Après sa retraite, il a décidé de consacrer les années qui lui restaient à sa grande passion : chanter. Il a rejoint le Chœur Minier de Turón et, maintenant octogénaire, il parcourt le monde avec un groupe d’anciens mineurs, vêtus de leurs casques et de leurs tenues de travail, en entonnant les chants de la mine et en gagnant ainsi le surnom de gardiens de l’histoire minière. Sa voix devient un témoignage vivant du passé, préservant l’héritage et la mémoire de l’industrie minière qui les a si profondément marqués.
Manuel Cadenas devint mineur à seulement 16 ans. La vie l’obligea à courir rapidement car il avait déjà été réfugié de guerre à Paris et orphelin. Sans mère et avec un père malade, la mine dure, sombre et mortelle fut, paradoxalement, son salut. Il commença comme « guaje », aide-mineur, dans la mine de montagne San Víctor, dans la vallée de Turón. Neuf heures par jour et sept jours par semaine.
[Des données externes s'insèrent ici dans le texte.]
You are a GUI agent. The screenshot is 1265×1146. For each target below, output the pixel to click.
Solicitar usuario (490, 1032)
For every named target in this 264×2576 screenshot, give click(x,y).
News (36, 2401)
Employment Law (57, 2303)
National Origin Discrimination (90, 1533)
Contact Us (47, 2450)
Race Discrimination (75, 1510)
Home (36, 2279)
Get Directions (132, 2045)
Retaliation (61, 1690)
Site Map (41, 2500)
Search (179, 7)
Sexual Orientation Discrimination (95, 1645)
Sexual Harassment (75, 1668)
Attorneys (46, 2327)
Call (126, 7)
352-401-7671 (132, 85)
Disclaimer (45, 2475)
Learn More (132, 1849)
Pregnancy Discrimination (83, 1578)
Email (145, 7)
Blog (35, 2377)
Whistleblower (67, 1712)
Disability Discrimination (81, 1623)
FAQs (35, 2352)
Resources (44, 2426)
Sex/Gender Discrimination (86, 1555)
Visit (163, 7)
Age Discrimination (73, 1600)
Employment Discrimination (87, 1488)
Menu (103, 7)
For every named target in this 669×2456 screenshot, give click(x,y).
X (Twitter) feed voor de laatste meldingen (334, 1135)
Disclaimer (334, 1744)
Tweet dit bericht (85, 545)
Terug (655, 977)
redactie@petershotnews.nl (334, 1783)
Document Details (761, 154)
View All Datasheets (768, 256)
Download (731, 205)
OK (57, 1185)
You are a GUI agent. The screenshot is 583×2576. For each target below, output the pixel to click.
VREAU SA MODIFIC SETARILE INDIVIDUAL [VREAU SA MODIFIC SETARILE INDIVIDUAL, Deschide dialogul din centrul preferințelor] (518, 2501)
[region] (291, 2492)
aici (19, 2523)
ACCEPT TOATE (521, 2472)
Les accidents étaient si fréquents qu’ils inspirèrent Manuel, qui allia son poste de mineur à des études d’infirmier pendant une décennie. Ensuite, il travailla à l’hôpital de l’entreprise jusqu’à sa retraite 40 ans plus tard. Aujourd’hui, à 98 ans, il vit à la résidence pour personnes âgées de Montepio, à Felechosa, un lieu conçu pour que les anciens mineurs du charbon puissent passer leurs derniers jours entourés de montagnes où, il y a deux siècles, a débuté l’activité minière en Espagne.
Maricusa Argüelles fut une résistante durant la dictature franquiste en Espagne. Aux côtés de son mari, syndicaliste minier, ils se sont battus pour les droits de tous, des travailleurs et de la population en général, notamment dans les quartiers miniers, où de nombreuses familles dépendaient totalement de la mine. Maricusa, avec d’autres femmes, organisaient des réunions clandestines, qu’elles déguisaient en goûters, mais où en réalité elles préparaient les grèves et les manifestations. Elles imprimaient des tracts pour les distribuer et mobiliser la population.
Parmi leurs réussites les plus remarquables, elles ont réussi à faire pression sur l’entreprise et l’État pour amener l’eau et l’électricité dans le village ouvrier de Barredos. De plus, elles ont participé à la grande grève de 1962, qui, avec la solidarité de toute la région, a mis en difficulté la dictature. Pendant de nombreuses années, la lutte des femmes a été ignorée et réduite au silence. Cependant, sans elles, ces réussites n’auraient pas été possibles. Aujourd’hui, avec son mari décédé et la quasi-fermeture des mines, Maricusa continue à se battre, mais désormais du côté du féminisme.